Task directions:
Pictures are to be left out, but please repeat each record exactly.

[Screenshot grounding data]
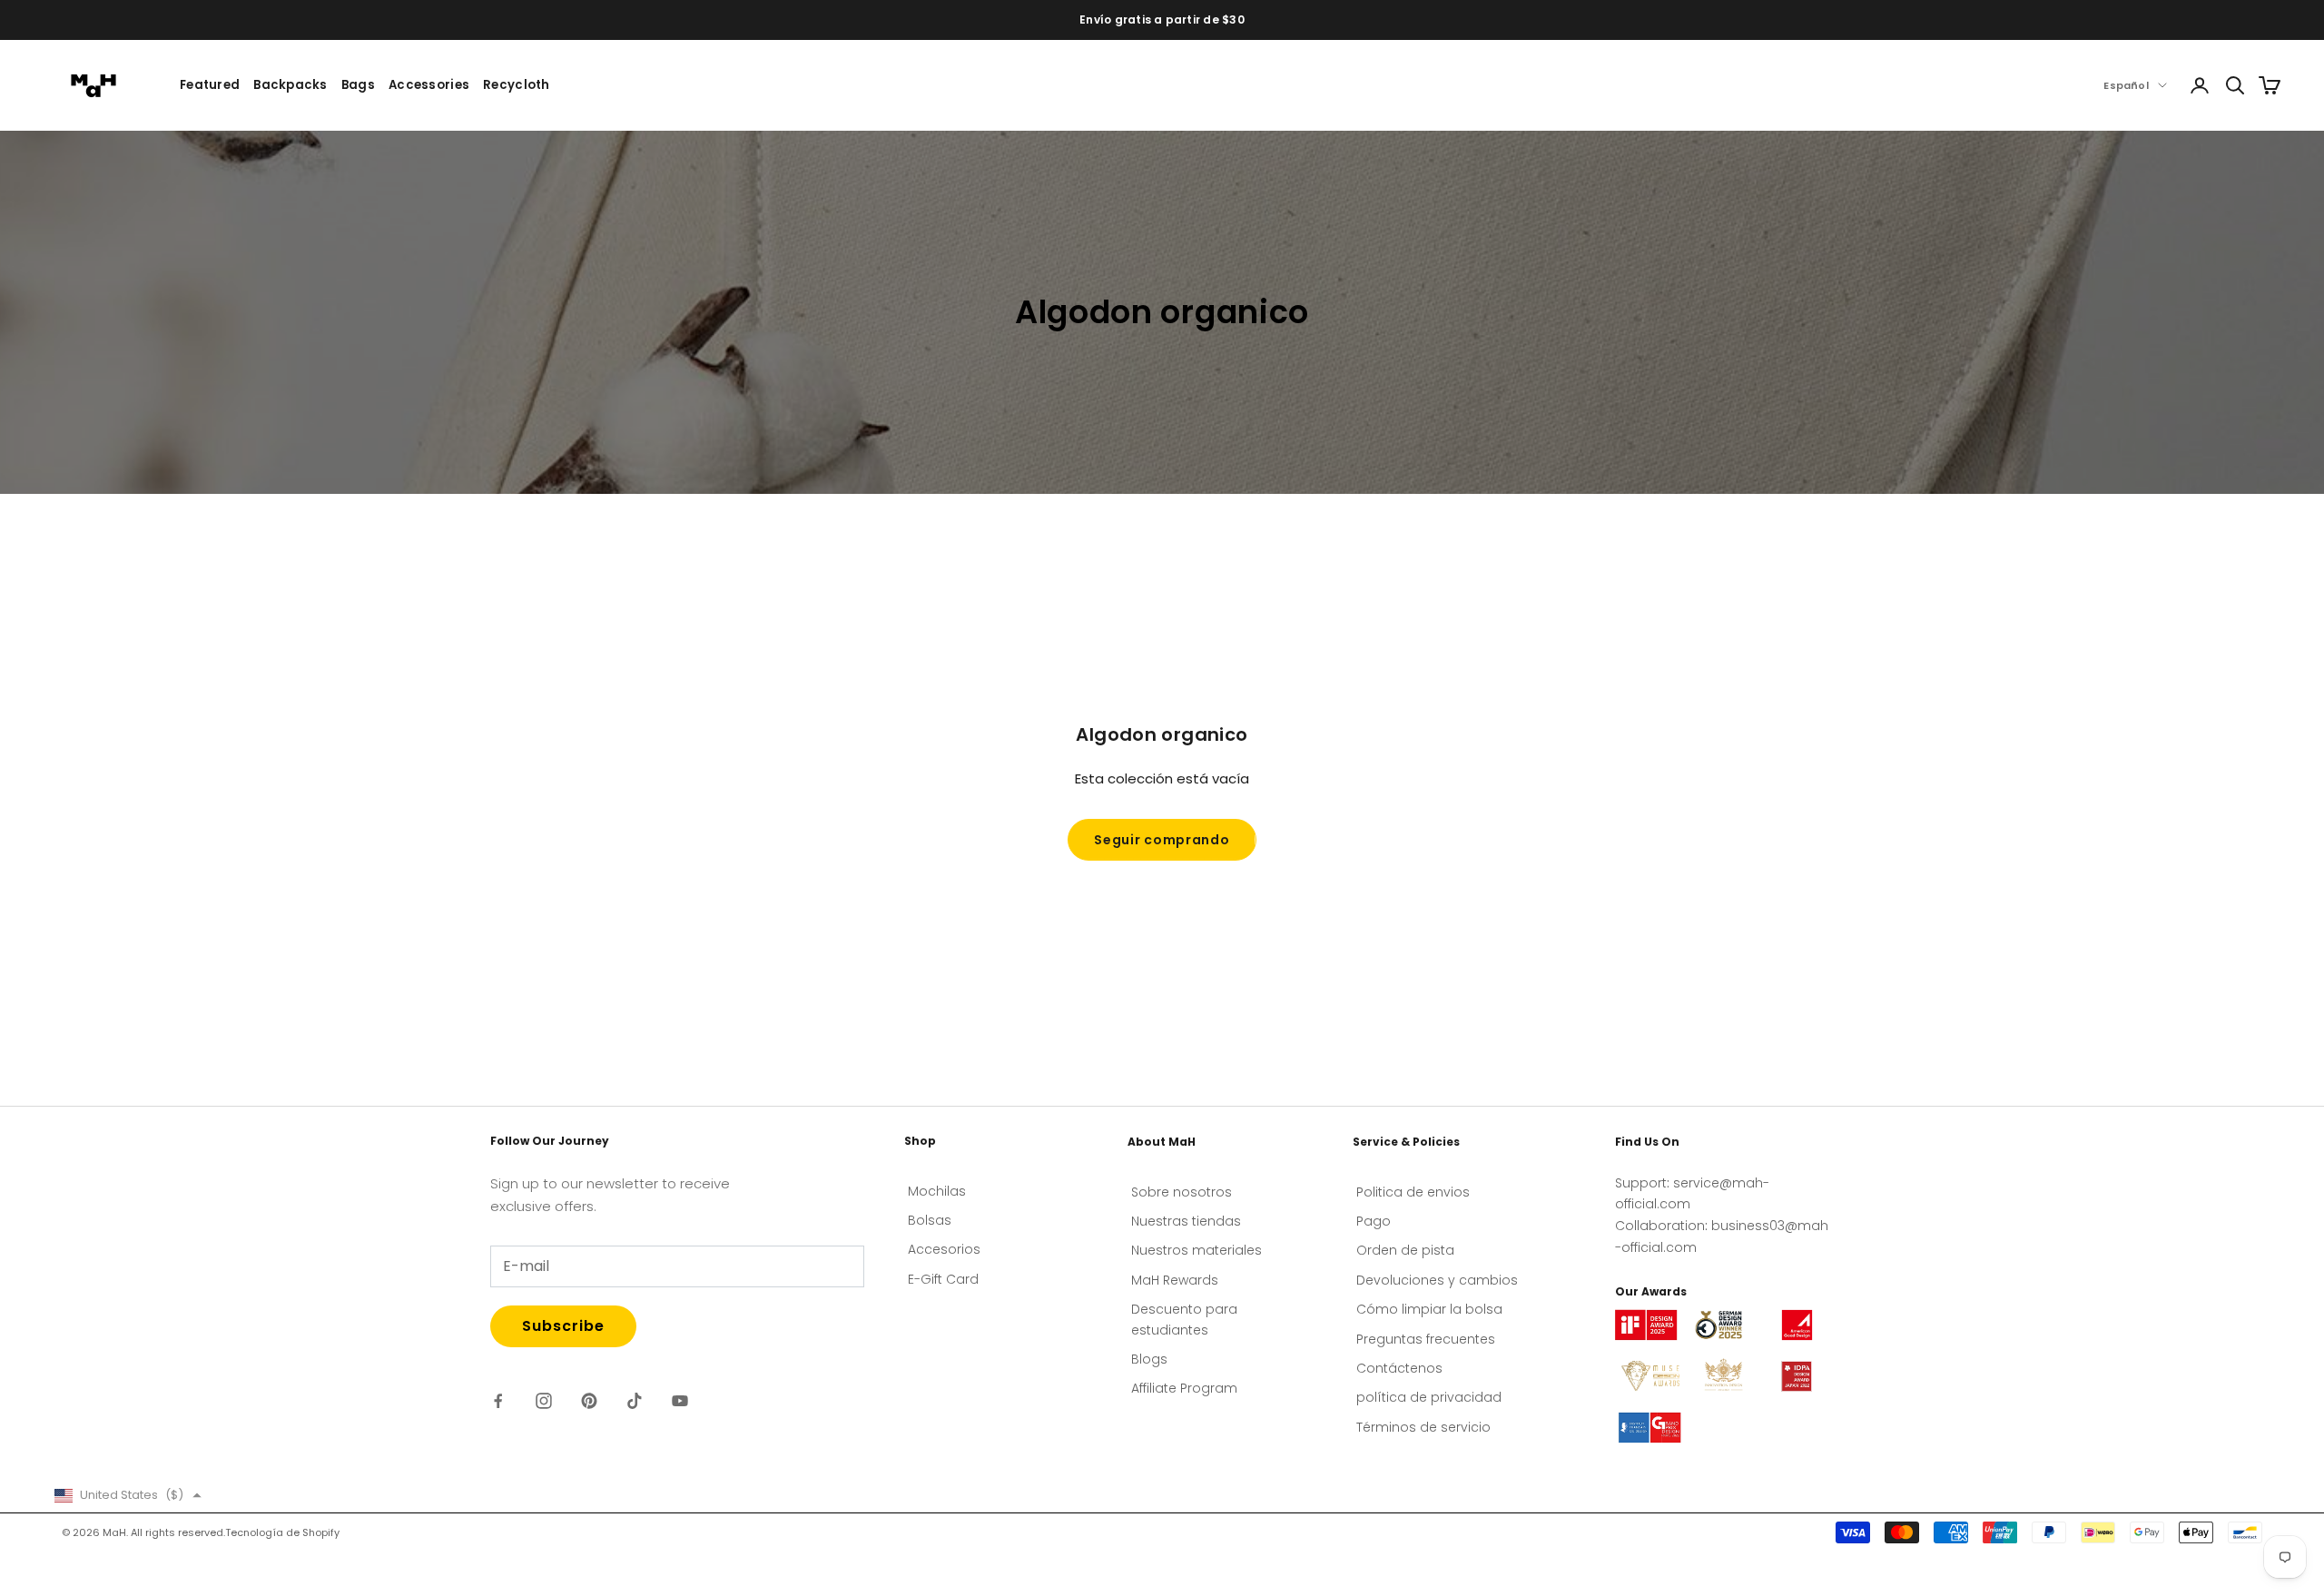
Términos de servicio (1423, 1427)
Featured (210, 85)
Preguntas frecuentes (1425, 1339)
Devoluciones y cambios (1437, 1280)
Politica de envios (1413, 1192)
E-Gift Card (943, 1279)
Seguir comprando (1161, 840)
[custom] (498, 1401)
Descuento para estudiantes (1184, 1319)
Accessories (429, 85)
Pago (1373, 1221)
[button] (128, 1495)
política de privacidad (1429, 1397)
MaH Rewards (1174, 1280)
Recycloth (516, 85)
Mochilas (937, 1191)
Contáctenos (1399, 1368)
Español (2126, 85)
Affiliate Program (1184, 1388)
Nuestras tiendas (1186, 1221)
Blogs (1149, 1359)
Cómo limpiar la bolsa (1429, 1309)
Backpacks (290, 85)
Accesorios (944, 1249)
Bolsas (929, 1220)
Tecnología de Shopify (282, 1532)
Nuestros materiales (1196, 1250)
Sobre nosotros (1181, 1192)
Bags (358, 85)
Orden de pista (1405, 1250)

Answer space:
Términos de servicio (1423, 1427)
Featured (210, 85)
Preguntas frecuentes (1425, 1339)
Devoluciones y cambios (1437, 1280)
Politica de envios (1413, 1192)
E-Gift Card (943, 1279)
Seguir comprando (1161, 840)
[custom] (498, 1401)
Descuento para estudiantes (1184, 1319)
Accessories (429, 85)
Pago (1373, 1221)
[button] (128, 1495)
política de privacidad (1429, 1397)
MaH Rewards (1174, 1280)
Recycloth (516, 85)
Mochilas (937, 1191)
Contáctenos (1399, 1368)
Español (2126, 85)
Affiliate Program (1184, 1388)
Nuestras tiendas (1186, 1221)
Blogs (1149, 1359)
Cómo limpiar la bolsa (1429, 1309)
Backpacks (290, 85)
Accesorios (944, 1249)
Bolsas (929, 1220)
Tecnología de Shopify (282, 1532)
Nuestros materiales (1196, 1250)
Sobre nosotros (1181, 1192)
Bags (358, 85)
Orden de pista (1405, 1250)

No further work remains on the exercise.